[Start of section]
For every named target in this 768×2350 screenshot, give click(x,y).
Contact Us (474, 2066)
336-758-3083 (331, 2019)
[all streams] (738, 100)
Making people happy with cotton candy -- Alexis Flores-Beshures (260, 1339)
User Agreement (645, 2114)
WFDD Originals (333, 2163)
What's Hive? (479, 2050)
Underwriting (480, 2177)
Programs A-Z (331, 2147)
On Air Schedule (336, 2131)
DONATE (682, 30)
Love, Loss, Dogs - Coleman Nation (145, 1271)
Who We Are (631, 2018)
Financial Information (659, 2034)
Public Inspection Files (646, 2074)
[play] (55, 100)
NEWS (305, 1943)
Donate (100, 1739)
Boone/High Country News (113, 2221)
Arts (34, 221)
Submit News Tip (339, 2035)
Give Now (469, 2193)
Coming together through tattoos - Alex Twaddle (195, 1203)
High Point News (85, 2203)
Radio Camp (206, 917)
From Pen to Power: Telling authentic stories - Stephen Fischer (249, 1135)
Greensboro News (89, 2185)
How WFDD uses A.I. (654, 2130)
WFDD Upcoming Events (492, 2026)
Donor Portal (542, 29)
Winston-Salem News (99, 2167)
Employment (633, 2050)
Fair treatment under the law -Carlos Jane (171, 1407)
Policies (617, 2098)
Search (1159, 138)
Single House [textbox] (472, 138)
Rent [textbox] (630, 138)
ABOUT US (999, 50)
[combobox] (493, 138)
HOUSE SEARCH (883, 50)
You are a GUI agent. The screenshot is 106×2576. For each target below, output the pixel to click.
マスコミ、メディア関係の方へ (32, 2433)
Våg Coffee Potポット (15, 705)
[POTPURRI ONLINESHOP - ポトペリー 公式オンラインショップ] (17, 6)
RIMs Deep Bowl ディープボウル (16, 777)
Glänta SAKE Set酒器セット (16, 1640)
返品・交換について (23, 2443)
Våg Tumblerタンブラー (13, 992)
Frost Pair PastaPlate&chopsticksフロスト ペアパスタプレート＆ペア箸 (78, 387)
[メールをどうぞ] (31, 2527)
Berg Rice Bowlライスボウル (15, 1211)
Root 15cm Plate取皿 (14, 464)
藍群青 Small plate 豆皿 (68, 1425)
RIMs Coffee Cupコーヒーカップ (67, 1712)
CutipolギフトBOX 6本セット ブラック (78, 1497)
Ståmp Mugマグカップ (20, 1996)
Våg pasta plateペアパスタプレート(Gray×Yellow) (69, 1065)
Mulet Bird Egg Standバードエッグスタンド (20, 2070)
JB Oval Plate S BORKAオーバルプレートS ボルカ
[End of section]
The task:
From the listing above, copy all lines holding the word "RIMs".

Completed task:
RIMs Deep Bowl ディープボウル (16, 777)
RIMs Coffee Cupコーヒーカップ (67, 1712)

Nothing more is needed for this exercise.